CA Montpellier, 2e ch., 8 décembre 2009, n° 08-02217
MONTPELLIER
Arrêt
Infirmation
PARTIES
Demandeur :
FDI Développement (SAS), SPAG Développement (SARL)
Défendeur :
Sécurité Multiprofessionnelle (SARL)
COMPOSITION DE LA JURIDICTION
Président :
M. Bachasson
Conseillers :
MM. Chassery, Prouzat
Avoués :
SCP Argellies-Watremet, SCP Jougla-Jougla
Avocat :
Me Jonquet
La société FDI Développement, la société SPAG Développement et Jean-Luc Y, qui exercent une activité de promotion immobilière, ont confié à la société Sécurité Multi Professionnelle (société SMP) le gardiennage, à compter du 5 novembre 2005, du site de l'ancienne clinique de Lavalette à Montpellier.
Cette commande, tendant à assurer jusqu'à nouvel ordre la surveillance du site de jour et de nuit, a été confirmée par un courrier de la société SPAG Développement en date du 7 novembre 2005.
Par lettre du 20 mars 2007, adressée en télécopie, la société FDI Développement a avisé la société SMP qu'elle mettait fin à sa mission de gardiennage sur le site de l'ancienne clinique de la Lavalette à compter du 1er avril 2007 à 6 heures.
S'estimant victime d'une rupture brutale de la relation commerciale, la société SMP a, par acte du 11 juillet 2007, fait assigner la société FDI Développement, la société SPAG Développement et Monsieur Y devant le Tribunal de commerce de Montpellier en vue d'obtenir sa condamnation à lui payer, sur le fondement de l'article L. 442-6 I, 5°, du Code de commerce, la somme de 60 000 euro à titre de dommages et intérêts.

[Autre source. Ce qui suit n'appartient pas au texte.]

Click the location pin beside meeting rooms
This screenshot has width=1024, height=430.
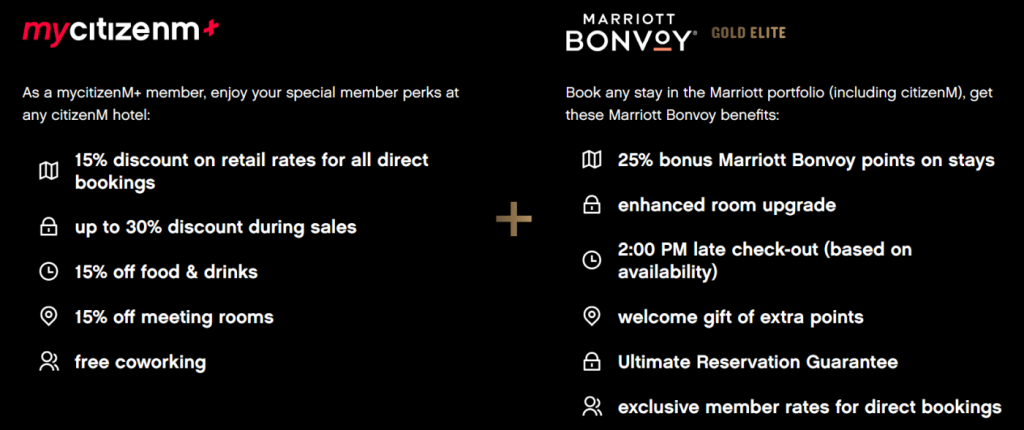pyautogui.click(x=49, y=318)
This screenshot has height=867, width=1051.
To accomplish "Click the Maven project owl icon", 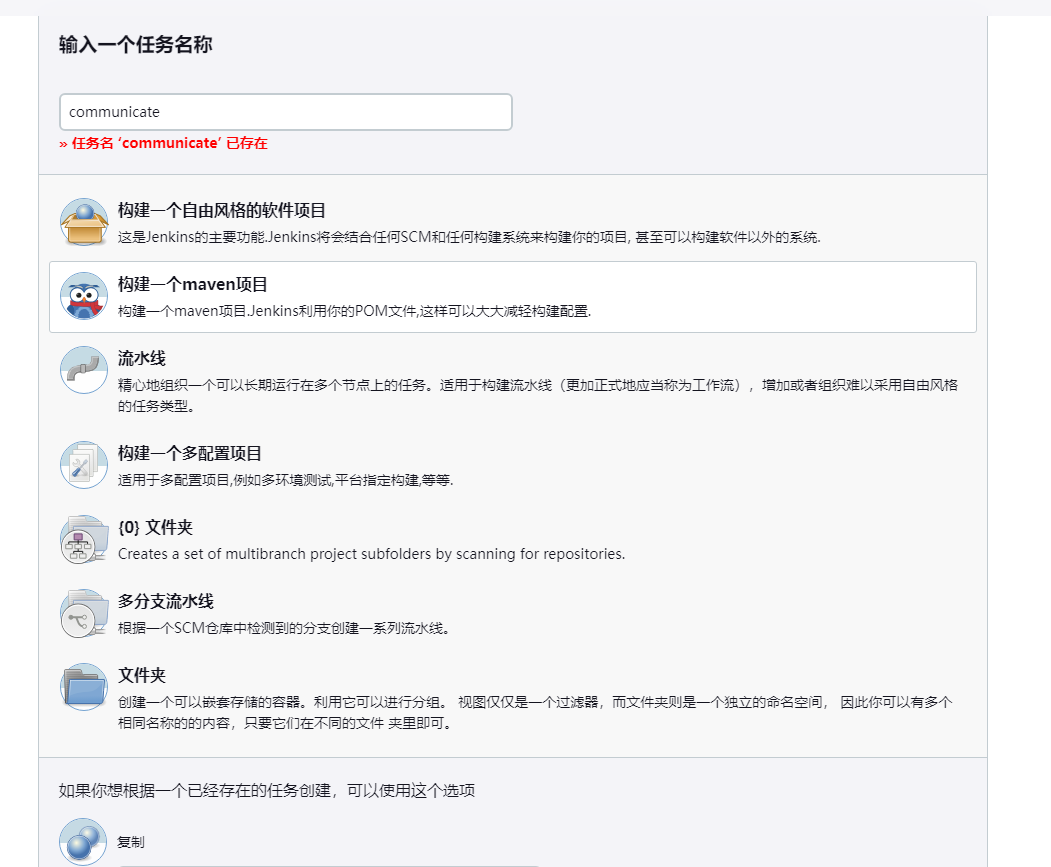I will [x=83, y=296].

Par jugement du 5 mars 2008, la juridiction consulaire a notamment condamné les défendeurs à payer à la société SMP la somme de 16 000 euro à titre de dommages et intérêts pour rupture abusive de la relation contractuelle et celle de 2 000 euro sur le fondement de l'article 700 du Code de procédure civile.
La société FDI Développement, la société SPAG Développement et Monsieur Y ont régulièrement relevé appel de ce jugement par déclaration reçue le 27 mars 2008 au greffe de la cour.
En l'état des conclusions qu'ils ont déposées, ils demandent à la cour de réformer le jugement et de débouter en conséquence la société SMP de sa demande, outre sa condamnation à leur payer la somme de 3 000 euro au titre de l'article 700 du Code de procédure civile.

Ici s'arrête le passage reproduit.